We did pass the window of the photographer, who had a new dead body in his parlor. This time, it was
an old woman, framed by a simple wood casket and surrounded by a handful of other women who seemed just as old but not quite as dead. Sisters, maybe, or cousins. Too old to be her children. Or maybe they were; grief doesn’t wear well, and it photographs poorly too. I knew from experience.
“Look yonder,” Gentleman Jack said.
We were standing on the corner of Main and Houston. If there were two thousand people in Fort Worth—which is no more than a rough estimation—at any given time, it seemed that eight hundred of them were within sight of that particular spot. Fort Worth was like a pregnant lady in her ninth month. And everyone knew the baby was going to be trouble.
“I see a bunch of people,” I said.
I could also see coaches and horses. The post office. The courthouse. A restaurant. Hotel.
“Exactly,” Jack said. “And tomorrow, at noon, all eyes will be on that spot right over there.”
People were passing each other in the street, moving around us and anyone else standing still. It looked like a great river winding its way down Main Street, then branching off, much but not all of it into Hell’s Half Acre. Down the street from the stagecoach station, immediately past the platform where freight wagons pulled in and unloaded goods and supplies, there was a great wooden stage of a different sort.
“What’s coming to town?” I said.
I wasn’t dumb. I sure as hell wasn’t innocent.
“You are, Mr. Liquorman.”
I was naive, thinking first of medicine shows and circuses.

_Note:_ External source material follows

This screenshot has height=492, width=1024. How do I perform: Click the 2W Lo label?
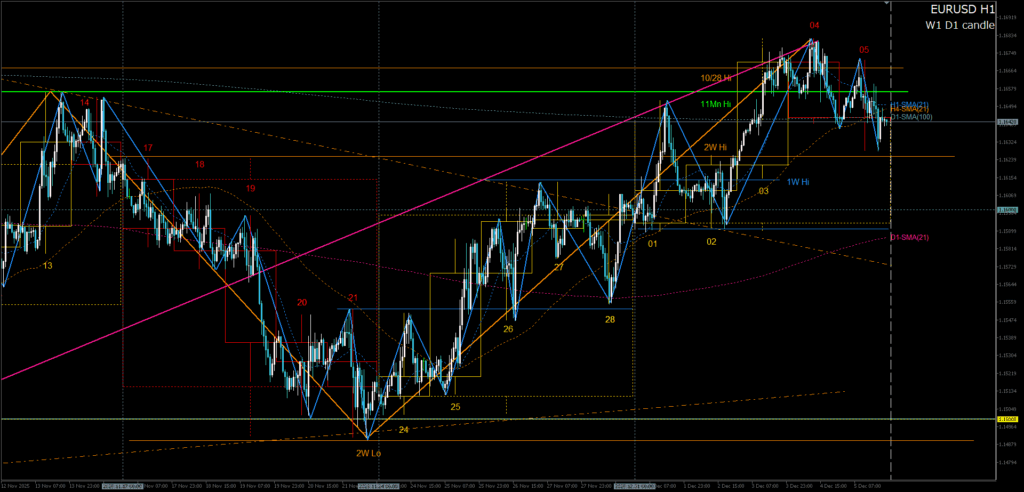pos(367,453)
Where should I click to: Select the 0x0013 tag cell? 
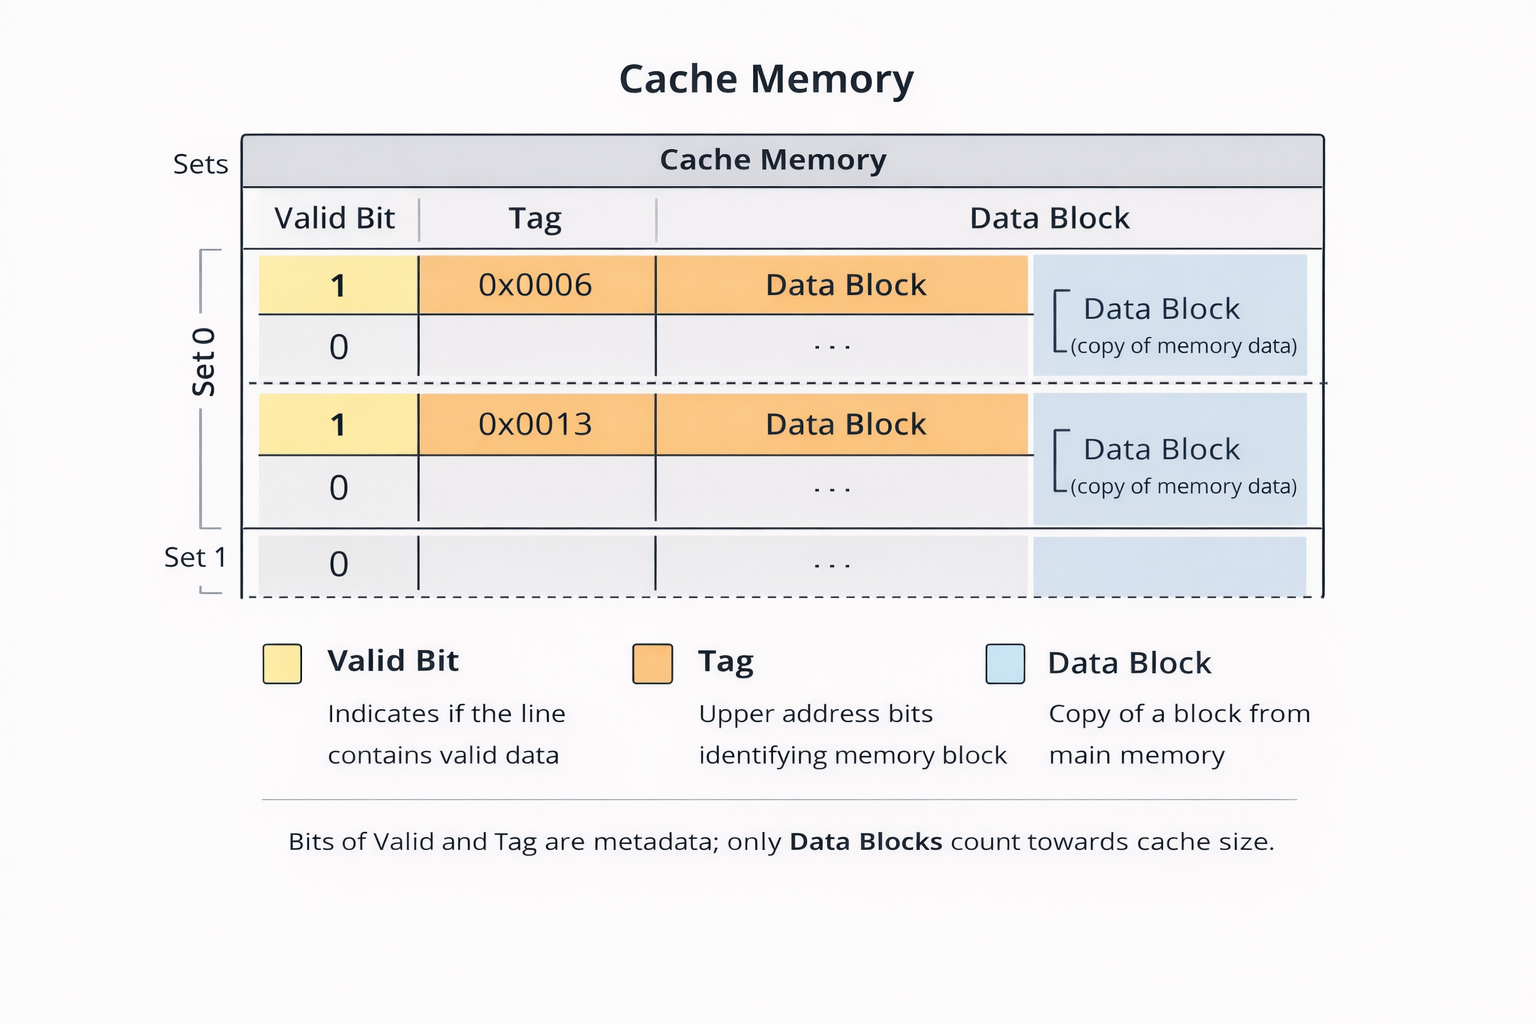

“All the world’s a stage, and this is where you will play out your role,” he said. “Tomorrow, every eye will be on me and you, and you will answer for your crimes in Wichita Falls.”
The stage was in front of the courthouse. I counted the steps leading up to it. That’s when I realized the seriousness of the situation.
“I didn’t kill anybody in Wichita Falls,” I said.
He put his finger to lips and sushed me.